The positive news is that if you want to break your sweet chocolate obsession, it’s totally possible by switching to bitter dark chocolate.

Senior lecturer at Deakin University at the school of Exercise and Nutrition Science, Dr Gie Liem, says that repeat exposure is key to develop a preference for bitter tasting dark chocolate.

The more years we spend consuming bitter flavours, and in particular bitter dark chocolate, the more likely we are to enjoy the taste of dark chocolate in adulthood.

He explains that the two basic tastes in chocolate – among a wide variety of other flavours – are sweet and bitter.

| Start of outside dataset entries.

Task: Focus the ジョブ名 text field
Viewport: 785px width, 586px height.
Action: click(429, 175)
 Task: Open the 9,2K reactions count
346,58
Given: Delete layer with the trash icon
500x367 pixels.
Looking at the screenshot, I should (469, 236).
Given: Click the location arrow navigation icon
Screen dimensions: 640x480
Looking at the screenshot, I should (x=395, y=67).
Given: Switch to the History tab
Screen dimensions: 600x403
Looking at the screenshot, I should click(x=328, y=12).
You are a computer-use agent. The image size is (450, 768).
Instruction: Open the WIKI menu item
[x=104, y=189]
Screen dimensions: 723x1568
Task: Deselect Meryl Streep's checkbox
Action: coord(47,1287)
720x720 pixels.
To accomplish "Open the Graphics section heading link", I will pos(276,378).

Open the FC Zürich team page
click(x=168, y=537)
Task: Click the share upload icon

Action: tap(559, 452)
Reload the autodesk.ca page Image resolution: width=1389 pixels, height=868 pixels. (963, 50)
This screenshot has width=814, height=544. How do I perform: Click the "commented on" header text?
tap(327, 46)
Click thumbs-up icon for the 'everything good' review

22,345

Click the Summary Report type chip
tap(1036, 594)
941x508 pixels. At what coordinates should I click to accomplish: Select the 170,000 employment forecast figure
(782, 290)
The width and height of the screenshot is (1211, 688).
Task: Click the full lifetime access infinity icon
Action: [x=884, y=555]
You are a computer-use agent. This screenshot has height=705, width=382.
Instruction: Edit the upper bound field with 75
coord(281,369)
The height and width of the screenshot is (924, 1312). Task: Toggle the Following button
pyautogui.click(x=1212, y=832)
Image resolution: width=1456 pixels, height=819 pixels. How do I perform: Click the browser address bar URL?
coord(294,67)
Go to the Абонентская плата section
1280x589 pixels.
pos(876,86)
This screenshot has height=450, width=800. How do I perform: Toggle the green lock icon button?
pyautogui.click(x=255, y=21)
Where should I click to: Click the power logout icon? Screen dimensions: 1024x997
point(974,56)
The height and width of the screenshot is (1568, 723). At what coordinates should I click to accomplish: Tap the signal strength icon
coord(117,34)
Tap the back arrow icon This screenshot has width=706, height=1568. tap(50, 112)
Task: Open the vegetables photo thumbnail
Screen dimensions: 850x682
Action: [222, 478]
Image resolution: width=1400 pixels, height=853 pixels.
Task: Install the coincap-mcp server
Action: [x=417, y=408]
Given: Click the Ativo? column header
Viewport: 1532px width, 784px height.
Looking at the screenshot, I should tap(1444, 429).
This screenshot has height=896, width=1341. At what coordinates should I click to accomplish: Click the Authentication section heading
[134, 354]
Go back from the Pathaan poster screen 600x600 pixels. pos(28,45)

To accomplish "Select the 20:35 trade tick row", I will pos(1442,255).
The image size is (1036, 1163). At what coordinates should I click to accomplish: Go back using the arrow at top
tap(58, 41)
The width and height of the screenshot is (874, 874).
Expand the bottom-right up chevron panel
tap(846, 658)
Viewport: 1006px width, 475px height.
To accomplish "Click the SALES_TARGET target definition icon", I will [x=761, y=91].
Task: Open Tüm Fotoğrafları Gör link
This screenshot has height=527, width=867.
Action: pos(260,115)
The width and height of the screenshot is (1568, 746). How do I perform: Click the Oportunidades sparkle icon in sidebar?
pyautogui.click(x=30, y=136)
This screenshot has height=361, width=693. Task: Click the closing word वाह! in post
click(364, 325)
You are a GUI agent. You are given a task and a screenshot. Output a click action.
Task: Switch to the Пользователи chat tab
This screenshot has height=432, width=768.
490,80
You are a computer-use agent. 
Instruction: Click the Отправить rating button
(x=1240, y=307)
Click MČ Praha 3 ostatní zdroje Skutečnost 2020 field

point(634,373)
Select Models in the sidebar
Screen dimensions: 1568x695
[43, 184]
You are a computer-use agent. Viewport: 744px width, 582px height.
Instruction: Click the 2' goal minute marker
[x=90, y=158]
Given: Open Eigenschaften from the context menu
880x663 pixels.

“It’s been shown that people feel more satisfied or full, and feel less desire to eat something sweet, fatty or savoury, after they consume dark chocolate compared to milk chocolate.”

“Most chocolate contains a considerable amount of sugar, with milk chocolate being approximately 45 per cent sugar and dark chocolate going from 0-to-45 per cent, depending on brand and type,” comments Dr Liem.

“A dislike for bitter taste is actually rather functional, because many toxic foods in nature taste bitter.

“So children, in general, dislike bitter notes in foods, while adults learn to enjoy some bitter foods such as coffee, alcohol or dark chocolate. This is likely to be related to repeated exposure and the positive post-ingestive consequences of these foods. We feel good after we eat them.”

Dr Liem says choosing bitter dark chocolate over sweeter milk or white chocolate has one main advantage: we may end up eating less of it.

“The intense flavour of bitter chocolate and the usually harder texture causes us to stop sooner than if we were to eat milk chocolate.

“It’s been shown that people feel more satisfied or full, and feel less desire to eat something sweet, fatty or savoury, after they consume dark chocolate compared to milk chocolate.”